*Extracted entries*.
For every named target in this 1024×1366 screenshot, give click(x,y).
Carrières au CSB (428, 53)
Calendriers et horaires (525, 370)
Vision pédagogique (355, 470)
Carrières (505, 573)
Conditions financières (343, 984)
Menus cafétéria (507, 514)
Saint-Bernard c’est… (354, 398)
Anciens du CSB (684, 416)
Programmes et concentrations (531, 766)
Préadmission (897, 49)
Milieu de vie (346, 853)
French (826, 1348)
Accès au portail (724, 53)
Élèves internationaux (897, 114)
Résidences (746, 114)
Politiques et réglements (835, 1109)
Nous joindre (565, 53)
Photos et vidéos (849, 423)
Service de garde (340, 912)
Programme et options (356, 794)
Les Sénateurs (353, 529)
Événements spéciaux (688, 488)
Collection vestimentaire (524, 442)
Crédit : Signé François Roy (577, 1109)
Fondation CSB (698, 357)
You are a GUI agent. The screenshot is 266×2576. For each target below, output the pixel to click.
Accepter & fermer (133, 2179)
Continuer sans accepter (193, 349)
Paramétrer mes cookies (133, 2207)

*Task goal*. Your output must be the exact lines from the one containing "You are a GUI" through the end of the data above, both included, and nothing more.

*Completed exercise*.
You are a GUI agent. The screenshot is 266×2576. For each target below, output the pixel to click.
Accepter & fermer (133, 2179)
Continuer sans accepter (193, 349)
Paramétrer mes cookies (133, 2207)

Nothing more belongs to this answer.